"""Pure-Python inspect helpers, decoupled from the CLI infrastructure.

This module hosts the helpers the inspect tool uses — both the CLI
(``pyrxd glyph inspect ...``) and the browser-hosted inspect tool
(``docs/inspect_static/inspect/``). Keeping them here, separate from
``pyrxd.cli.glyph_cmds``, means callers can import the inspect surface
without dragging in the rest of the CLI's import graph (``click``,
``HdWallet``, signing, network clients, etc.).

Why this exists:

The CLI module ``glyph_cmds.py`` imports ``HdWallet`` (signing →
``coincurve``), the ElectrumX client (→ ``websockets``), and ``aiohttp``
at module top level. A caller doing ``from pyrxd.glyph import inspect``
would, before this split, transitively pull in all of those — none of
which the inspect helpers actually need. Under Pyodide this manifests
as ``micropip.install`` trying to fetch ``coincurve`` (no pure-Python
wheel exists) and failing the page boot.

The split keeps the helpers pure: the only deps they reach for are
``pyrxd.glyph.types`` / ``script`` / ``dmint`` / ``inspector`` /
``payload`` (all clean), ``pyrxd.transaction.transaction`` (clean), and
``pyrxd.hash`` (clean since the OpenSSL-3 / RIPEMD160 fix).

Errors:

The helpers raise ``ValidationError`` (from ``pyrxd.security.errors``)
on bad input. The CLI wraps these as ``UserError`` at the boundary so
the user sees the existing CLI-formatted message with ``cause`` /
``fix`` lines. The browser tool's glue catches them and translates to
its structured-dict response.
"""

from __future__ import annotations

import unicodedata

from ..hash import hash256
from ..security.errors import ValidationError
from ..security.types import Txid
from ..transaction.transaction import Transaction

# --- Length / shape constants ----------------------------------------------
#
# These mirror the values the CLI used previously (verbatim — the wire
# behaviour is unchanged across the move). The CLI re-imports them from
# here so a single change updates both surfaces.
_TXID_HEX_LEN = 64
_CONTRACT_HEX_LEN = 72
# The minimum script we'd reasonably classify is plain P2PKH (25 bytes / 50 hex).
_MIN_SCRIPT_HEX_LEN = 50
# Cap accidental "paste a whole tx" before running every classifier on it.
_MAX_SCRIPT_HEX_LEN = 20_000

# --- Network-fetch (--fetch) safety bounds ---------------------------------
# Radiant policy max for a tx is 4 MB. Anything larger is consensus-invalid
# and either a buggy server or an attacker probing for a parser-DoS.
_MAX_RAW_TX_BYTES = 4_000_000
# Per-tx structural caps. A real Radiant tx today has a few inputs/outputs;
# 100k is generous head-room and bounds total classification work.
_MAX_INPUT_COUNT = 100_000
_MAX_OUTPUT_COUNT = 100_000
# Per-string display cap in human mode for any user-controllable CBOR field.
# JSON mode preserves the full string (still ASCII-safe via ensure_ascii).
_HUMAN_STRING_CAP = 200


# Unicode general categories that must NOT reach a terminal: control (Cc),
# format (Cf — includes BOM, bidi-overrides, ZWJ/ZWNJ, tag chars), unassigned
# (Cn), private-use (Co), line/paragraph separators (Zl/Zp), and combining
# marks (Mn/Me — overlay glyphs onto the previous char). This subsumes the
# explicit bidi-override / BOM allow-list the previous version maintained.
_UNICODE_STRIP_CATEGORIES = frozenset({"Cc", "Cf", "Cn", "Co", "Zl", "Zp", "Mn", "Me"})
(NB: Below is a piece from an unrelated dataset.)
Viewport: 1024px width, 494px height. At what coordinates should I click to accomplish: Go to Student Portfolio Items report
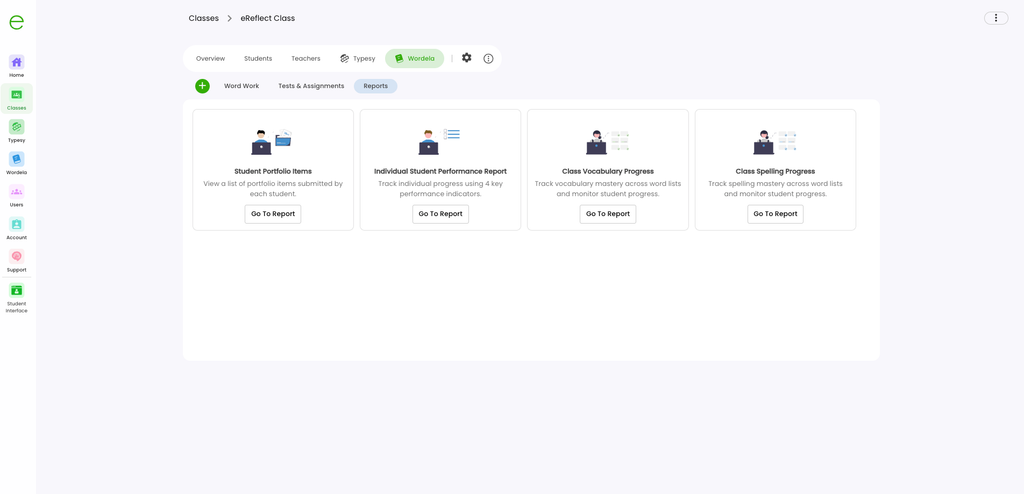[x=273, y=214]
def _sanitize_display_string(s: str) -> str:
    """Strip control + invisible + combining codepoints from a string before printing.

    Defense against terminal-injection / homoglyph / bidi-override attacks via
    CBOR-sourced fields (token name, description, ticker, attrs.*, creator.pubkey,
    etc.). A hostile token deployer can embed ANSI CSI escapes, zero-width joiners,
    bidi-override codepoints, tag chars, or combining marks in their metadata; an
    inspect of the deploy tx would otherwise pass them straight to the user's
    terminal — the deployer's name could appear to flip directionality, hide
    chars, or imitate adjacent fields.

    Strips any character whose Unicode general category is one of:

        Cc — ASCII / C1 control (includes \\x1b ANSI ESC, \\x07 BEL)
        Cf — format chars (BOM, bidi overrides, ZWJ/ZWNJ, tag chars, …)
        Cn — unassigned codepoints
        Co — private-use area
        Zl, Zp — line / paragraph separators (\\u2028, \\u2029)
        Mn, Me — combining marks (overlay onto previous char)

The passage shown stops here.